Les faits, rien que les faits

  • 15 substances chimiques en moyenne par site littoral (rapport Emergent’Sea 2025).
  • 66 substances recherchées, dont 75 % détectées au moins une fois.
  • 25 % des échantillons d’eau de mer contiennent des molécules toxiques (Surfrider Europe).
  • Les labels “Pavillon Bleu” et classements ARS ne mesurent que la qualité bactériologique, pas chimique.
  • Aucun cadre réglementaire européen n’encadre aujourd’hui la majorité de ces contaminants.

Sources principales

  • Ifremer – Rapport Emergent’Sea 2025, Archimer
  • AQUI.Media – “Eaux de baignade : la grande tricherie ! (31 juillet 2025)
  • Le Monde – “Des pesticides et des substances pharmaceutiques relevés sur l’ensemble du littoral français” (15 octobre 2025)
  • Surfrider Foundation Europe – Qualité des eaux de baignade 2024
  • CNRS / Université de Bordeaux – Laboratoire EPOC

💬 FAQ — Comprendre la pollution chimique du littoral

1. C’est quoi le projet Emergent’Sea ?

Emergent’Sea est une étude menée par l’Ifremer, le CNRS et l’Université de Bordeaux, entre 2021 et 2024, pour l’OFB.
Elle dresse pour la première fois une carte nationale des polluants chimiques émergents sur plus de 30 sites côtiers français.

2. Qu’appelle-t-on “substances d’intérêt émergent” ?

Des molécules récemment identifiées comme préoccupantes, encore non réglementées : médicaments, cosmétiques, produits ménagers, peintures de bateaux, pesticides, filtres UV…

3. D’où vient la pollution de la mer ?

De nous.
Des pesticides lessivés, des résidus pharmaceutiques, des cosmétiques et détergents, des antifoulings de coques de bateaux.
Tout ce que nous utilisons à terre finit dans l’océan.

4. Les huîtres et moules du Bassin d’Arcachon sont-elles dangereuses à consommer ?

Non. Les concentrations mesurées sont mille fois inférieures aux seuils de risque sanitaire.
Mais elles s’accumulent dans la chaîne alimentaire marine et perturbent les larves et micro-organismes.

5. Quelles zones de Nouvelle-Aquitaine sont les plus touchées ?

Marennes-Oléron, Seudre, Gironde, Bassin d’Arcachon, Adour, Ciboure et Hendaye.
Elles traduisent trois pressions : agricoles, urbaines et portuaires.

6. Pourquoi l’État ne mesure-t-il pas ces polluants ?

Parce que la directive européenne sur l’eau (DCE) ne couvre que 45 substances “prioritaires.”
Les polluants émergents sont hors champ légal.

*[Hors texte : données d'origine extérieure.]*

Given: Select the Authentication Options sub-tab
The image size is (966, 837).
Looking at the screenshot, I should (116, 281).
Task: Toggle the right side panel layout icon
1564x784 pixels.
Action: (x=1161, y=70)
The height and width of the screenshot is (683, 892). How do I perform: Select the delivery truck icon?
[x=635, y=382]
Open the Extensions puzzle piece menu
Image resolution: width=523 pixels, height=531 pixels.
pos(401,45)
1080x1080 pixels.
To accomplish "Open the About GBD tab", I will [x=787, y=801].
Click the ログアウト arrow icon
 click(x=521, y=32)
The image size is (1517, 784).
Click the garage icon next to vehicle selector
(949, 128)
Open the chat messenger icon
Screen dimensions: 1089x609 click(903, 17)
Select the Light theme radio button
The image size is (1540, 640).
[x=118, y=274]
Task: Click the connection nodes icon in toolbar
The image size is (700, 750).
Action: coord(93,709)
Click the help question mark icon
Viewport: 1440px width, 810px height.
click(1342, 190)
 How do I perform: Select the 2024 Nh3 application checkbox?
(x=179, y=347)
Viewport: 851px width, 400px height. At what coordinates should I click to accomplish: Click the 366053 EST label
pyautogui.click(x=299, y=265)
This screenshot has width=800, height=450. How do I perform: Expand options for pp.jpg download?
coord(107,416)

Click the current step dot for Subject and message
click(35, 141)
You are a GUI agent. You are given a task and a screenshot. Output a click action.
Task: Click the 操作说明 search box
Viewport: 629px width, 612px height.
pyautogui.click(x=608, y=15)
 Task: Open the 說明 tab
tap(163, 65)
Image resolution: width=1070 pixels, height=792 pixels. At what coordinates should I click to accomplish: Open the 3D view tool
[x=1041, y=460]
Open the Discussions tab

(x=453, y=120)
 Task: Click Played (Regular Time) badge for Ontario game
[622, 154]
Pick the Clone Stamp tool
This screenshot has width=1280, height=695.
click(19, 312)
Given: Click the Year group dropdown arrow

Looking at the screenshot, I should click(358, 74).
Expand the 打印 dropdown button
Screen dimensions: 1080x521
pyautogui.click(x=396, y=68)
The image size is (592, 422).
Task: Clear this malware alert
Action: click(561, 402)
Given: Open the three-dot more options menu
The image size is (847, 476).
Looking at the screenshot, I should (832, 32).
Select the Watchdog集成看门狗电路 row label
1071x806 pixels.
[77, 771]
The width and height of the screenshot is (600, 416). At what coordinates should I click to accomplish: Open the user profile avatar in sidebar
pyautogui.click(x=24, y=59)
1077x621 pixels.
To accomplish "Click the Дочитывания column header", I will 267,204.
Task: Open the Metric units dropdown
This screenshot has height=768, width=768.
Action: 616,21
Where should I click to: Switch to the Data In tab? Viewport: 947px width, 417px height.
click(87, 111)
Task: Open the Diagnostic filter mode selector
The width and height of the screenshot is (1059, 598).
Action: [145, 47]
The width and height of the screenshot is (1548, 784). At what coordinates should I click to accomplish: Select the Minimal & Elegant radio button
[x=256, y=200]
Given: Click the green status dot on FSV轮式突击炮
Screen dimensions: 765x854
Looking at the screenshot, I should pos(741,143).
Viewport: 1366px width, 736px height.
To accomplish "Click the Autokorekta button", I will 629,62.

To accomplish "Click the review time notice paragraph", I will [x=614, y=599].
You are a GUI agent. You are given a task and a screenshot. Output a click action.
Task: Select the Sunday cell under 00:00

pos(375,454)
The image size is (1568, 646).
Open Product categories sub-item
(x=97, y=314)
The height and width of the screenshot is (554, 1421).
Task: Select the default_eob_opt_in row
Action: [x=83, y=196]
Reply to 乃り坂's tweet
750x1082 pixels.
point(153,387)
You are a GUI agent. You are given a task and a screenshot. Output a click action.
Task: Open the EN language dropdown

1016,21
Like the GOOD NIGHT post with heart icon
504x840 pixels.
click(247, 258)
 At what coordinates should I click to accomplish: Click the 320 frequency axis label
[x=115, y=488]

7. Quelles initiatives existent déjà en Nouvelle-Aquitaine ?

Trois programmes :

  • CEREMA / ANEL – REUT littoral : réutilisation des eaux usées.
  • Programme Re-Sources (Région NA) : réduction des pesticides.
  • PestiRiv (ATMO / ANSES) : surveillance des pesticides dans l’air.

8. Que peuvent faire les collectivités locales ?

Moderniser les stations d’épuration, ajouter des traitements tertiaires, financer des réseaux de surveillance chimique.

9. Que peuvent faire les citoyens, concrètement ?

Limiter l’usage de produits chimiques, choisir des cosmétiques sans filtres UV, soutenir les associations locales et exiger la transparence.
Parce qu’on ne protège pas ce qu’on ne connaît pas.